Steve Gomez (steveg) . February 25, 2010

In this project, we find best completions for holes in photographs using other photos gathered from the internet. This is a simplified version of "Scene Completion Using Millions of Photographs", by Hays and Efros, in SIGGRAPH 2007. We are given the 120 best matching scenes from the internet-scale data set. We need to use local context matching to find a best alignment and a best graphcut to composite and blend our images.

Matching local context

I match local context with template matching in the signal domain, using multiplication on Fourier transforms as an optimization over convolution in the spatial domain. More on this later. We will look for areas in a matched photo that look like the area around the hole we are trying to fill. This is relatively straight-forward: if the local context matches well, the pixels are likely to 'make sense' when we transplant them to our missing region.

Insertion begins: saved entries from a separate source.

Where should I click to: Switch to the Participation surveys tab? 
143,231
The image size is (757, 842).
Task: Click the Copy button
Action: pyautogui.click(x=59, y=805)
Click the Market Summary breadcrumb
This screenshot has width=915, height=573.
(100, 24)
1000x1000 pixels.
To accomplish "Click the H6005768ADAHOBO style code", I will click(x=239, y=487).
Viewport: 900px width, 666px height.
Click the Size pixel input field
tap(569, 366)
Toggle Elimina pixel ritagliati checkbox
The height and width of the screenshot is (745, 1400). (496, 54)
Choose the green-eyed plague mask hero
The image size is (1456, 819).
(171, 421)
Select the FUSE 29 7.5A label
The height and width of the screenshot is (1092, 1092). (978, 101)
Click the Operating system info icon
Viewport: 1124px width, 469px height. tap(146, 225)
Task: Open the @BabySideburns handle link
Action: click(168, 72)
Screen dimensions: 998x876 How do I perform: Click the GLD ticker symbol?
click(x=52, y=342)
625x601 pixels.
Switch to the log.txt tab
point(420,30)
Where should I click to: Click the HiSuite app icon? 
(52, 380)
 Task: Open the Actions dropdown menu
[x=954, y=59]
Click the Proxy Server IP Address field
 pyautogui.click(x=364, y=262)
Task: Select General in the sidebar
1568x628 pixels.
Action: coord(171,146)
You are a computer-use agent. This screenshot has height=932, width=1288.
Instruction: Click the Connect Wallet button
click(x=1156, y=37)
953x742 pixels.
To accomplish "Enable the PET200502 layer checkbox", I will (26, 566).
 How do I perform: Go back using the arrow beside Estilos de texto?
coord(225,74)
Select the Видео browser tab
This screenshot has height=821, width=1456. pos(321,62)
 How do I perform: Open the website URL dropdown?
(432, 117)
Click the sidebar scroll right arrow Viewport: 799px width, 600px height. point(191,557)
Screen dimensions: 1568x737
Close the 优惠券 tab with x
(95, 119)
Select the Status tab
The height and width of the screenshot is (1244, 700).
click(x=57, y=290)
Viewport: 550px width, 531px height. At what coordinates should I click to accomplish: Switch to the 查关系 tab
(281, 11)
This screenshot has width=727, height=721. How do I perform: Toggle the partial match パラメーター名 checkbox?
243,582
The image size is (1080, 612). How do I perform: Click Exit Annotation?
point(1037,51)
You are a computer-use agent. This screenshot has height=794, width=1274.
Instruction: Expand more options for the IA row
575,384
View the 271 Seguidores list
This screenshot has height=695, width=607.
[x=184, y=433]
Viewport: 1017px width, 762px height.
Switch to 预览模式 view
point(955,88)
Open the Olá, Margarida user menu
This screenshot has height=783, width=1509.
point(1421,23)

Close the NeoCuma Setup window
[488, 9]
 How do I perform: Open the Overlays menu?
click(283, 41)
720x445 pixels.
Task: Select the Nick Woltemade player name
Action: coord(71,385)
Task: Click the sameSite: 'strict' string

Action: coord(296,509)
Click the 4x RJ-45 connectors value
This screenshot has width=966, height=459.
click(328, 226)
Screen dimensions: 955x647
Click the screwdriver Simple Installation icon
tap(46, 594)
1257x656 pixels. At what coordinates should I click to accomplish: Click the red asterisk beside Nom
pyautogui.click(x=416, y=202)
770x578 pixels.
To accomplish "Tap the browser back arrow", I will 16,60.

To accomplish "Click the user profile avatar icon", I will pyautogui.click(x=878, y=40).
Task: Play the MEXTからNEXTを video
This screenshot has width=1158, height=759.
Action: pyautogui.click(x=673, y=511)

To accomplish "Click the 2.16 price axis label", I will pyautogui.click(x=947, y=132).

The local context mask I use is a dilation of the hole mask, minus the hole. So we have a 'ribbon' of pixels around the border of the cut that we will try to match. The ribbon is also multiplied by a distance transform of its pixels to the original mask, and weighted such that pixels closest to the hole influence the match more (with a linear fall off). Our matching score is based on the sum of squared difference (SSD), weighted by our template, in each color channel. We write this out as: sum( M.*Ai.^2 - 2*Ai.*B + B.^2 ), where M is the template mask, Ai is the mask 'window' over the compared scene at offset i, and B is the mask times (context in the original image).

If we write this instead as: sum(M.*Ai.^2) - sum(2*Ai.*B) + sum(B.^2), then the first two terms can be written as correlations. These will produce matrices that we can subtract to compute the "difference" in the SSD. I use Matlab's fft2 instead of performing sliding window correlations. Because convolution in the spatial domain is equivalent to multiplication in the signal domain, I piece-wise multiply my ffts of A and M, A and B, and take their inverse to get back the correlation matrices I wanted. Noteworthy, working with the fft requires us to pad out the matrices to avoid the problems at the border when we filter, so I use Matlab's built-in fft padding (for the two matrices I want to convolve, I pad each to be their combined size), then crop back afterwards. The product of all of this, once we compute the SSD matrix, is a heat map of where the template scored well with our local context -- it tells us the best places to "fill the hole" based on our mask.

Scoring matches

I tried a few things in scoring my matches. For the alignment, I compute the SSD (as described above) in the signal domain using the Fourier transform of our images/convolution kernels. When we're finished, we want to look for the minimum value in our result matrix, which corresponds to the window (mask) position with the fewest color differences in each channel. This is the basis for our score of this match: its best alignment score.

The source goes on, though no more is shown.